··· THE INPUT

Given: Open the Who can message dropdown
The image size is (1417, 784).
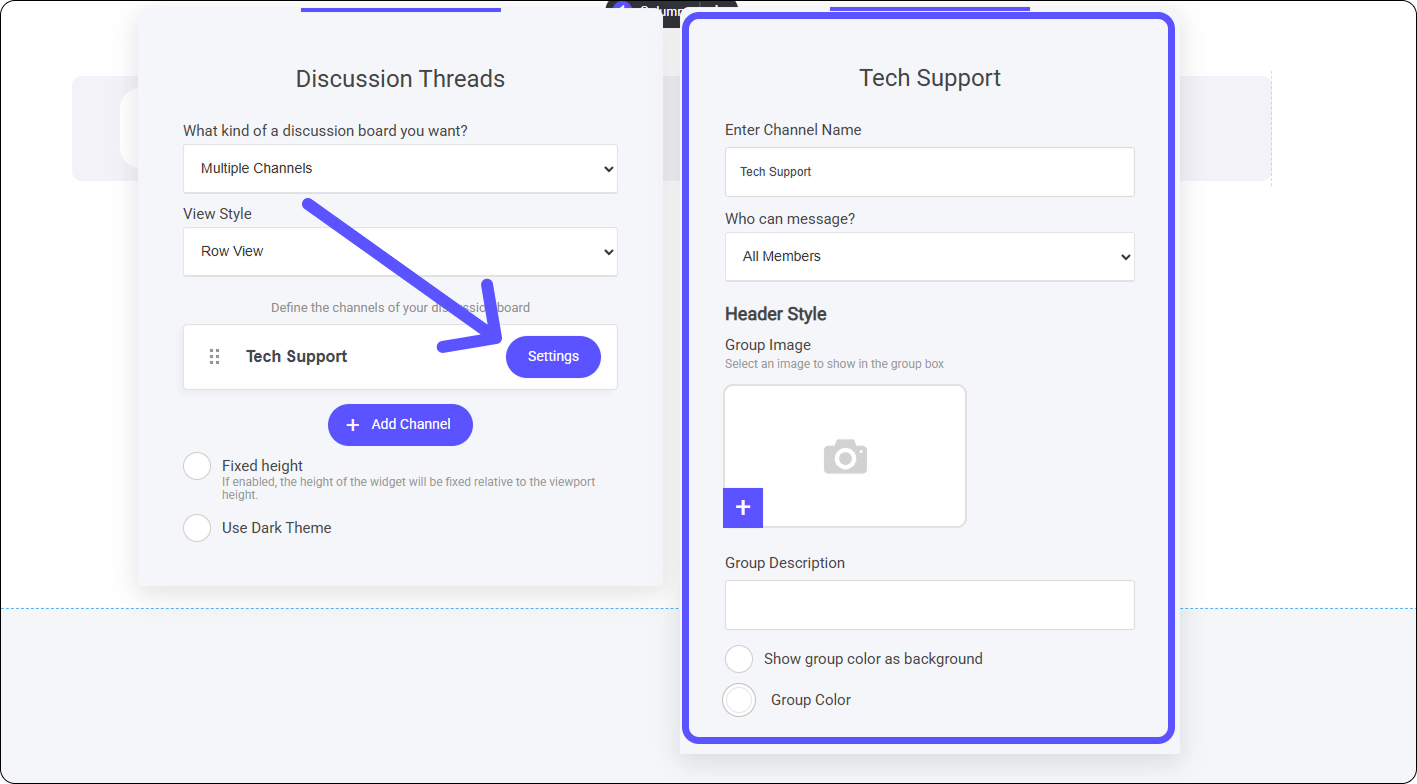Looking at the screenshot, I should point(929,257).
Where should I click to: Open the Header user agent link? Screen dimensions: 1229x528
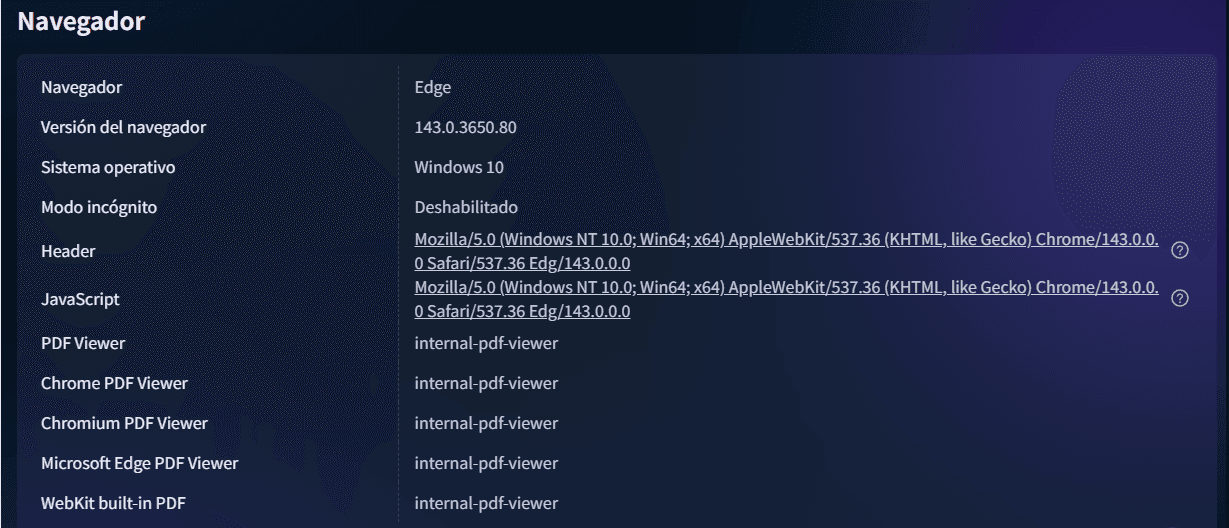[786, 241]
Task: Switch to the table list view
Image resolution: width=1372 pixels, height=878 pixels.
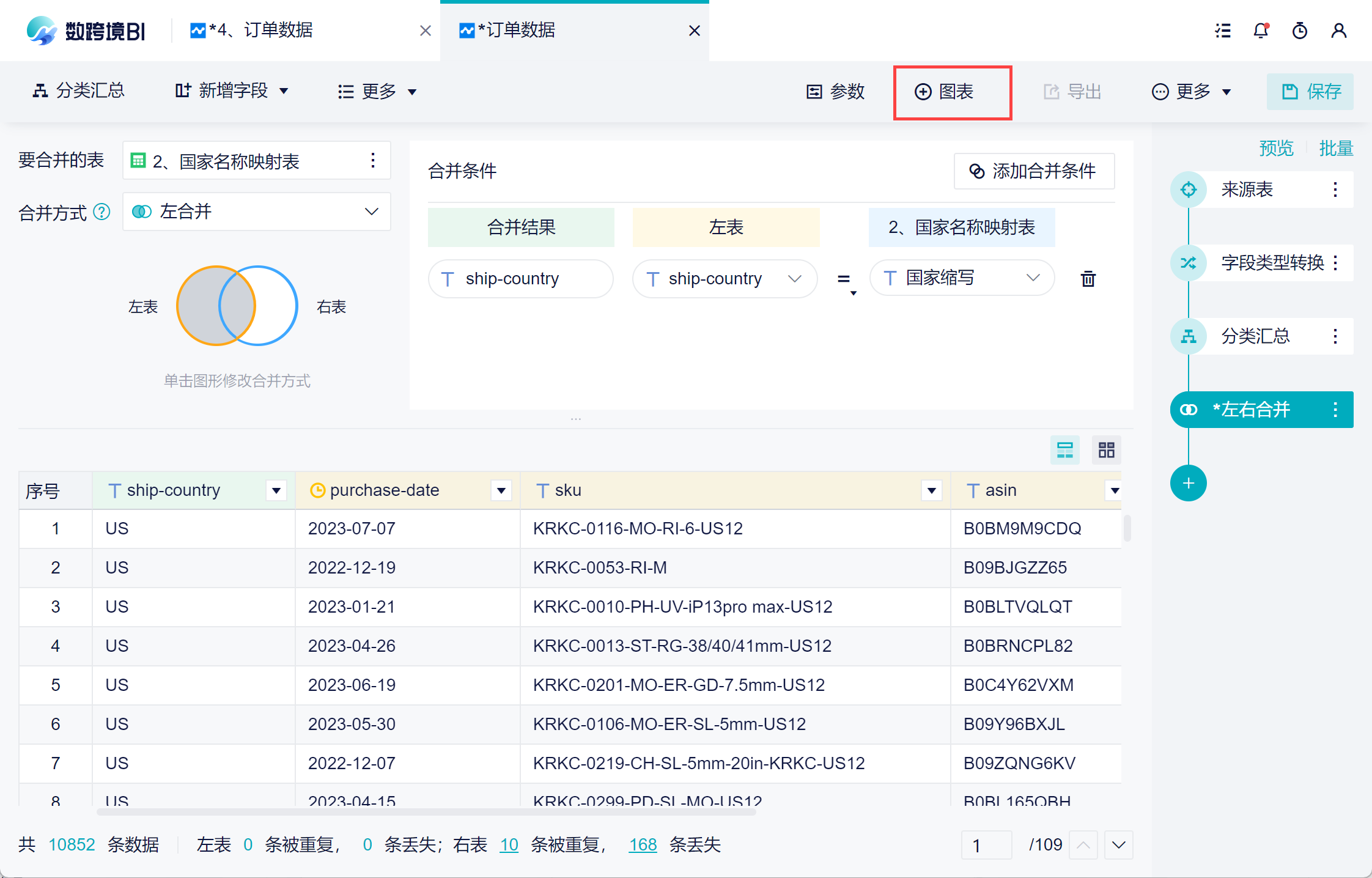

······

# [TASK]
Copy the data above verbatim, leaving out the pictures.

# [CORRECT RESULT]
Given: Open the Who can message dropdown
The image size is (1417, 784).
Looking at the screenshot, I should point(929,257).
Where should I click to: Open the Header user agent link? Screen dimensions: 1229x528
[786, 241]
Task: Switch to the table list view
Image resolution: width=1372 pixels, height=878 pixels.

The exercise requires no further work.